The Year of the French, by Thomas Flanagan

“Inequality is the root of social evil.”    4:28 AM – 28 Apr 2014

We reel from the impact of violence, persecution, massive migrations and political divisiveness, yet similar tribulations plague humanity over the millennia. History’s lessons unlearned, like demons, repossess the house from which they were driven. If we find ourselves too close to modern conflicts, a visit to another time and place may allow a dispassionate consideration of the root causes of social evils.

The setting: County Mayo, Ireland, 1798, a century and a half after the enactment of Oliver Cromwell’s Penal Laws against Roman Catholics, depriving them of property and citizenship in their own country. “A system more ingeniously contrived, first for the debasement, and then for the continuance of that debasement, of an entire people cannot easily be imagined.”

Flanagan speaks through the voices of characters such as Anglican vicar Arthur Broome who describes his Irish neighbors, “I have myself seen families huddled in the sides of hills where they had hewn out holes, entire families where the small ones cowering and rooting beside the gaunt form of a woman.” He expresses the Malthusian sentiments of the time, “Thus I have heard it proposed by men, no more inhumane than most, that the recurrent famines are Providential, and will in time bring down the population to a proper size.”

Broome identifies the source of the English Protestant attitude toward the Irish and Catholics: “All their lives, from the first stories told them by mothers or nurses or school-fellows, they had been instructed that the Papists were a dark and mutinous race, wedded to violence as though to a witch.” A people steeped in “idolatry and superstition.”

“What business have Papist peasants learning to read and write?” says Captain Cooper, descendent of one of Cromwell’s troopers, a member of a long line of magistrates, who keep the Papists under control, forbid citizenship, ownership of property, the right to participate in government or study law. Over the centuries, Red coated Protestant yeomen are given a free hand to burn, whip and torture until they extract confessions and arrest anyone they suspect of rebellion.

To boost profits from his farm, Cooper turns his acres to livestock grazing, evicting a tenant family with no concern for their survival. The “Whiteboys of Killala”, a militant organization of aggrieved Catholic peasants, nail a letter to his door with the words, “You count your cows in children’s lives.” They promise retaliation against his cattle, escalating a vicious cycle of mutual reprisals.

The long repressed Catholic peasants want the “triumph of the Gael,” the restoration of the Irish nation. It is said, “They didn’t know what they wanted, but they knew what they hated.”
-=-=-
> _Problems to work on_:
• a. According to the review of The Year of the French, what does Broome give as the source of the English Protestant attitude toward Irish Catholics?
• b. List everything the review says the line of magistrates that Captain Cooper belongs to forbids the Papists.

> _Provided data_:
-=-=-
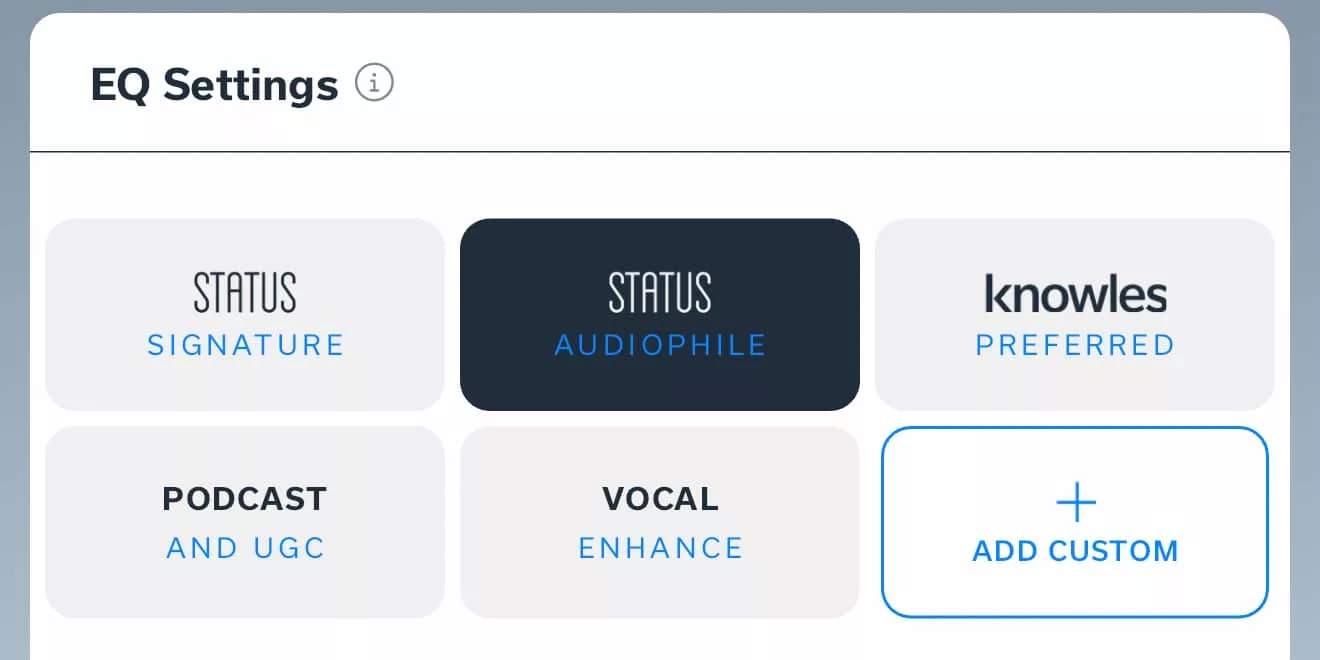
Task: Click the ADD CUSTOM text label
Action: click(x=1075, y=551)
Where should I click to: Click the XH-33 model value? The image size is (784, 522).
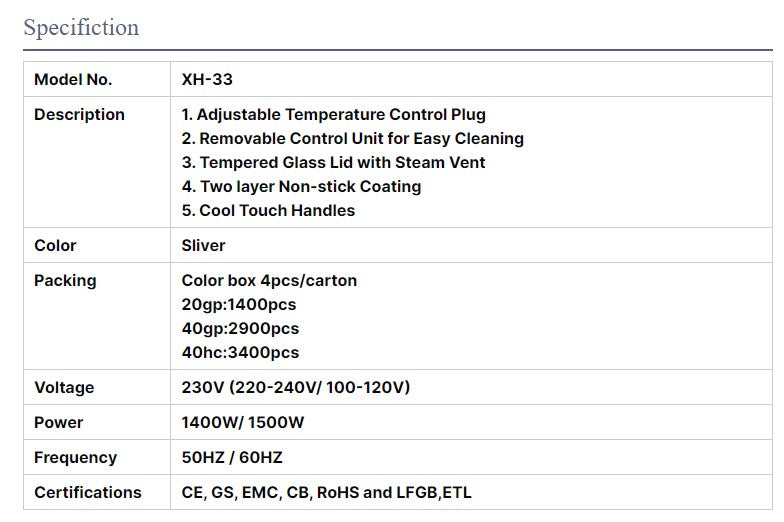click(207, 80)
-=-=-
> _Exercise results_:
• a. Broome traces it to upbringing. From the first stories told by mothers, nurses or school-fellows, English Protestants were taught all their lives that the Papists were a dark and mutinous race, wedded to violence and steeped in idolatry and superstition.

• b.
- Citizenship
- Ownership of property
- The right to participate in government
- Studying law